Comentario – Lunes IV de Adviento

La biografía de Juan el Bautista es la de un elegido de Dios para desempeñar una función importante en la historia de la salvación. Antes que ser «bautista» y, en su condición de tal, precursor mesiánico, fue llamado al desierto; pero antes aún que la llamada está la elección. Todos los datos de su biografía así lo indican. Es el hijo de unos padres ancianos y estériles, hasta que Dios quiebra su esterilidad o saca de ella fecundidad. Su nacimiento es anunciado con antelación a su padre, Zacarías, un hombre que, debido a la edad, ha perdido toda esperanza de paternidad. Y el anuncio se hizo realidad. Su mujer, Isabel, contra todo pronóstico, quedó embarazada y, habiéndosele cumplido el tiempo, dio a luz un hijo, el hijo llegado cuando ya nadie lo esperaba porque la naturaleza de aquel matrimonio de ancianos parecía desprovista de todo vigor. Aquel nacimiento en edad inusual significó para los parientes y vecinos un motivo de extrañeza y de gozo al mismo tiempo. Al darles el regalo inesperado de un hijo, Dios les había hecho una gran misericordia, pues les había liberado del baldón, casi un estigma, de la esterilidad. Había, por tanto, motivos para felicitarles.

A los ocho días tocaba circuncidar al niño, tal como preveía la ley, y declarar su nombre. La circuncisión lo hacía miembro del pueblo elegido. Pero él ya era un elegido de Dios antes incluso de pasar a integrar la nómina de ese pueblo. Por eso tendrá el nombre que el Elector ha dispuesto para él, y no el que debía llevar el primogénito según los usos y costumbres más arraigados en el judaísmo, el nombre del padre. Tendrá que intervenir la madre para evitar que se le llame Zacarías, como a su padre, porque el niño ya tiene nombre, el que le ha puesto Aquel que le encomendará la misión a realizar en la vida. Juan es su nombre, replica Isabel, contraviniendo las costumbres usuales de su pueblo. Y como les resulta extraño este modo de proceder, le preguntan al padre, que permanece mudo tras la anunciación del ángel. Él escribió: Juan es su nombre, porque el mismo que había anunciado anticipadamente su concepción y nacimiento le había impuesto ya el nombre, es decir, le había asignado misión y oficio. En ese mismo instante Zacarías recupera el habla para bendecir a Dios, causando la admiración de los testigos.

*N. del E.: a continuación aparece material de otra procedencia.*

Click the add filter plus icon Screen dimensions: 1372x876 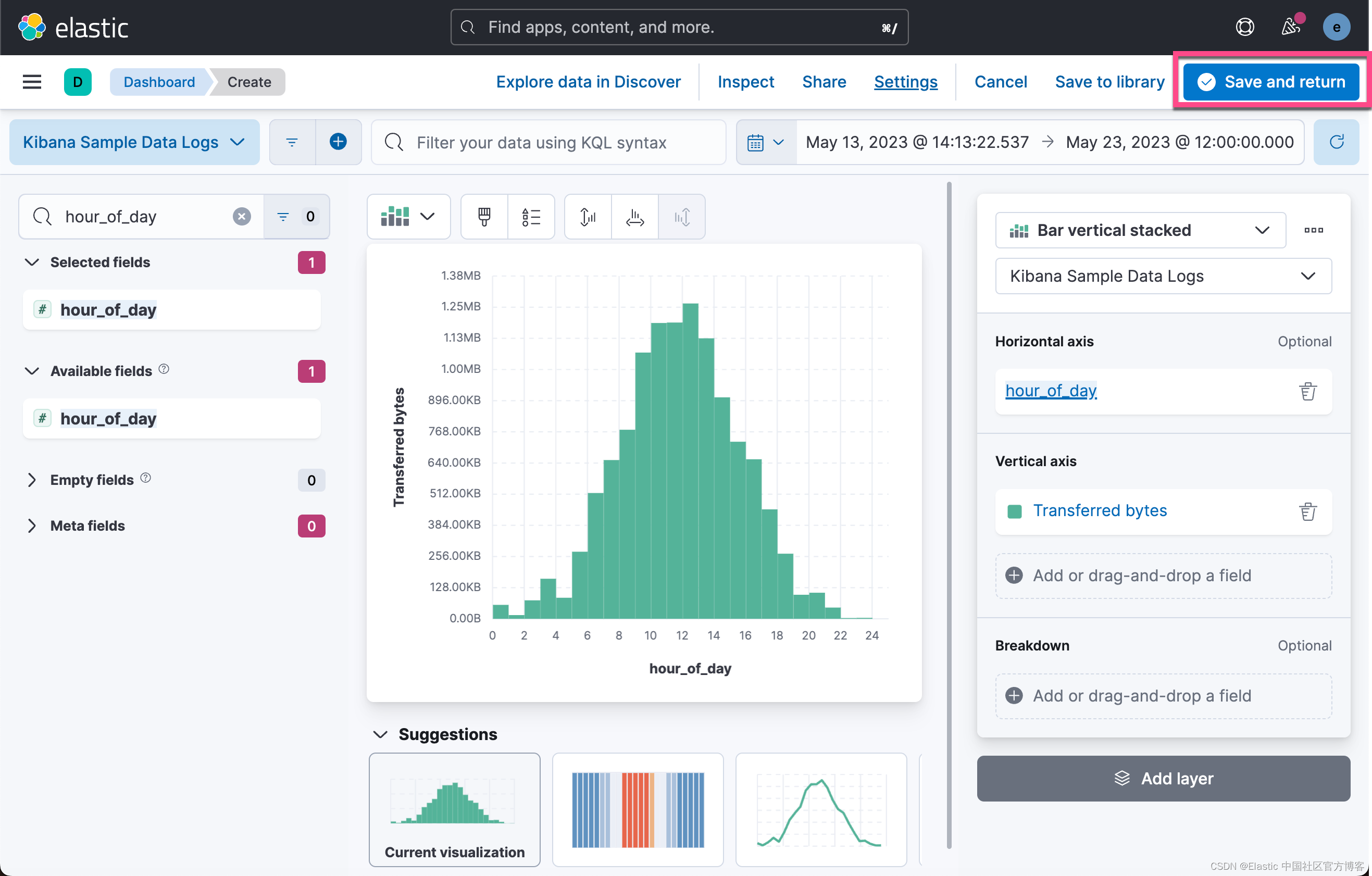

La acumulación de hechos extraños provocó la sensación de estar ante algo inusual y extraordinario: todos los vecinos quedaron sobrecogidos y la noticia corrió por toda la montaña de Judea. Era la manera de destacar lo singular de este nacimiento. Y ante lo extraño o extraordinario de los hechos era inevitable que la gente se hiciese preguntas: ¿Qué va a ser este niño? Sospechaban que estaba tocado por la mano de Dios. Pues bien, ese niño acabará siendo lo que quería de él el que lo había llamado a la existencia y a la misión profética, el Bautista, el mártir de la verdad, el Precursor del Mesías. Este último título le confiere una singularidad en la historia que no tiene parangón.

También nosotros, en nuestra condición de bautizados, hemos sido elegidos por Dios para formar parte de su pueblo, desempeñando cada uno el papel que le corresponda al servicio del mismo, pues en cuanto bautizados participamos de la condición profética, sacerdotal y regia de Jesucristo. Pero para sentirnos tales tenemos que apreciar esos signos de elección que han conformado nuestra vida vocacional. Sólo así, como Juan, tendremos una conciencia viva de nuestra elección divina y de la necesidad de responder a la iniciativa de Dios con una vida entregada a la misión encomendada.